The median age was 30 years (interquartile range (IQR): 26–35; range 25–62) (Table S1). Median time to colposcopy from screening was 2.1 months (IQR: 1.7–2.4, range 0.7–9.0), and 75% were referred following HPV positive and abnormal cytology at the baseline screen (Screen 1, Table S1). One hundred twenty five participants (71.4%) were from the two most deprived IMD quintiles.
For the primary analysis, of the 174 paired vaginal samples, 59 were processed immediately (TG1), 72 after 1 week (TG2), and 43 after 2 weeks (TG3) (Table 1). Across all time groups, dry and wet samples had a median GQS ≥ 3.00 and GQS ≥ 2.74, respectively, with no (one‐sided) significant differences between them. The increase in GQS observed for dry samples at week 2 likely represents random variation and should not be interpreted as evidence that dry samples outperform wet samples.
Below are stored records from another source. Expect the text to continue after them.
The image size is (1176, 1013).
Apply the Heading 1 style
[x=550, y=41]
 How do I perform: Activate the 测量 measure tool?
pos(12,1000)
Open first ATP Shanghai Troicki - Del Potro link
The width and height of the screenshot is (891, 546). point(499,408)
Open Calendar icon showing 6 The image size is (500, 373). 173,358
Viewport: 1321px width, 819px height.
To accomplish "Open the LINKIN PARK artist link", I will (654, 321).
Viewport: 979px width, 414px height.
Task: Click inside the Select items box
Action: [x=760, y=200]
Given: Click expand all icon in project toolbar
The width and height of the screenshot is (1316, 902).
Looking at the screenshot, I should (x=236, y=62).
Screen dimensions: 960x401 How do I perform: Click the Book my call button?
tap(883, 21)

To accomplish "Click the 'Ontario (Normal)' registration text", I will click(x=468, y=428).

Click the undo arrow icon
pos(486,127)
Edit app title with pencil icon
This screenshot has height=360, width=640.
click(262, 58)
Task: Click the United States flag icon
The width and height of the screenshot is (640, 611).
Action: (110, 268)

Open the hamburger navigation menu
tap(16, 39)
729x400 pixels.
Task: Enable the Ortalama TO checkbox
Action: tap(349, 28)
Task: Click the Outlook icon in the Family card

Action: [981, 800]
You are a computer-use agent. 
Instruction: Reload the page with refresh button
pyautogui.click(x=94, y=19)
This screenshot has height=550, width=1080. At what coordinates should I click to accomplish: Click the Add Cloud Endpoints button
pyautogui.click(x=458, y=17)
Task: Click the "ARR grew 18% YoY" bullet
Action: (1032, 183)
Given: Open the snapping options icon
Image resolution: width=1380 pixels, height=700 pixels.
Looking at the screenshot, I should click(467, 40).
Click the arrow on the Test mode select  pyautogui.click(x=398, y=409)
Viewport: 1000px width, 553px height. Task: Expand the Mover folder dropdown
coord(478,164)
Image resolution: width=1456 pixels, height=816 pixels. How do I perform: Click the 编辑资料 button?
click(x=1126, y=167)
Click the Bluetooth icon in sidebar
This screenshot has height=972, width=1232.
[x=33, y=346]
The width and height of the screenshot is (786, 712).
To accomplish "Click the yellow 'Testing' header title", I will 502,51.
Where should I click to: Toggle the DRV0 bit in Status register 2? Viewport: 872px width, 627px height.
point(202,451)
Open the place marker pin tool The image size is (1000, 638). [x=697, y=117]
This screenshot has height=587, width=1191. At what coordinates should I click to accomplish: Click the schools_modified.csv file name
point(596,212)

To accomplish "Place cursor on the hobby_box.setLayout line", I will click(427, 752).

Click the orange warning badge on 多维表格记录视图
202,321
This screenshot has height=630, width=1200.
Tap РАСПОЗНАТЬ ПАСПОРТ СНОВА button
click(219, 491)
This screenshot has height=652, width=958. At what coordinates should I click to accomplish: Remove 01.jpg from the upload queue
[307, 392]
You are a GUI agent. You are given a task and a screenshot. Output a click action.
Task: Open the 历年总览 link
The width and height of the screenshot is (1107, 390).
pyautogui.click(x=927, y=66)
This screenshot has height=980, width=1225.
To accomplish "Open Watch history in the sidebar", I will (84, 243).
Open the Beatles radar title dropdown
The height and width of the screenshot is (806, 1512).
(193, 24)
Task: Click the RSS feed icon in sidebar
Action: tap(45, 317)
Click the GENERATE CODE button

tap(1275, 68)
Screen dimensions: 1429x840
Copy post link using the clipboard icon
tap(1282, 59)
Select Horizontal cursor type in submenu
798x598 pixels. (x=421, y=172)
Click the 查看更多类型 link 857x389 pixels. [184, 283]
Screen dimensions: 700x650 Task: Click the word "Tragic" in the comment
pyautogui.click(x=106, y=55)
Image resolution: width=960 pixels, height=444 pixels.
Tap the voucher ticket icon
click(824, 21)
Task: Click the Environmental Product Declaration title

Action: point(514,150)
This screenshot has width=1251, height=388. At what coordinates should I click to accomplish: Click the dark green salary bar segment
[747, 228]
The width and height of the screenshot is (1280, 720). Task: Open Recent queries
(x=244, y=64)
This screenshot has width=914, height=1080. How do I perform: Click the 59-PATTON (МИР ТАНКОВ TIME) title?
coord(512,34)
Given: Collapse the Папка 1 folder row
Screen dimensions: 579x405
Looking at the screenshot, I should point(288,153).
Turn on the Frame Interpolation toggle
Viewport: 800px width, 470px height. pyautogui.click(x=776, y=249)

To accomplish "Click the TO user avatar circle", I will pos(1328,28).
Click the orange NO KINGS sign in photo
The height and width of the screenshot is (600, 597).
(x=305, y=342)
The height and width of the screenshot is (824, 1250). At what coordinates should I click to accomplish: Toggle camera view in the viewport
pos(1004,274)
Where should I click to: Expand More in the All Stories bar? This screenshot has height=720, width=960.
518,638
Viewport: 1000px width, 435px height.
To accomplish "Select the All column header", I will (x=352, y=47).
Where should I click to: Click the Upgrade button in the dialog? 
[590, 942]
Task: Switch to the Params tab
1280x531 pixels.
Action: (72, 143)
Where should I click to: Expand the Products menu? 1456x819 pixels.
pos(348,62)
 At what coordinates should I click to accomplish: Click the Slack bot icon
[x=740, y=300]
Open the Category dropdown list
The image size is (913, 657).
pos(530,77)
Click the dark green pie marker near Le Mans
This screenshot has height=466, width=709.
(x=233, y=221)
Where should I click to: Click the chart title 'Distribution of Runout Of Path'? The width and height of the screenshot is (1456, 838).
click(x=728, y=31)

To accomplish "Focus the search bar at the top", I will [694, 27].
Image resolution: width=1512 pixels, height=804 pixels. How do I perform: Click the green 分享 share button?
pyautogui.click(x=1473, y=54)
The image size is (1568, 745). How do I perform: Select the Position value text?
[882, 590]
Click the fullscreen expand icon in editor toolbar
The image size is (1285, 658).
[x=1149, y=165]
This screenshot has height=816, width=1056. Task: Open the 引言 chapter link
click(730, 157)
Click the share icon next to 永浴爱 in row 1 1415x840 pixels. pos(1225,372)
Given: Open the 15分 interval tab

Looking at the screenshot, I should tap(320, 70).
All sample types had a median GQS ≥ 2.85, with most exceeding the adequacy threshold of 1.5 (Table 2, Figure S3). Dry samples showed the highest adequacy (97.7%), then wet (96.6%), clinician (95.4%), and urine (92.3%). GQS correlation between dry and wet samples was low in TG1 and absent in TG2 and TG3. Correlation between clinician and dry samples is in the Supporting Information (Figures S4 and S5).
HPV testing was unsuccessful for two urine samples (failed internal control). HPV positivity was comparable between clinician‐collected (79.9% (139/174), 95% CI: 73.3% to 85.2%) and vaginal samples (dry = 84.0% (147/175), 95% CI: 77.8% to 88.7%; wet = 80.5% (140/174), 95% CI: 73.9% to 85.7%). But only 68.7% (115/166, 95% CI: 61.9% to 75.8%) of urine samples were HPV positive.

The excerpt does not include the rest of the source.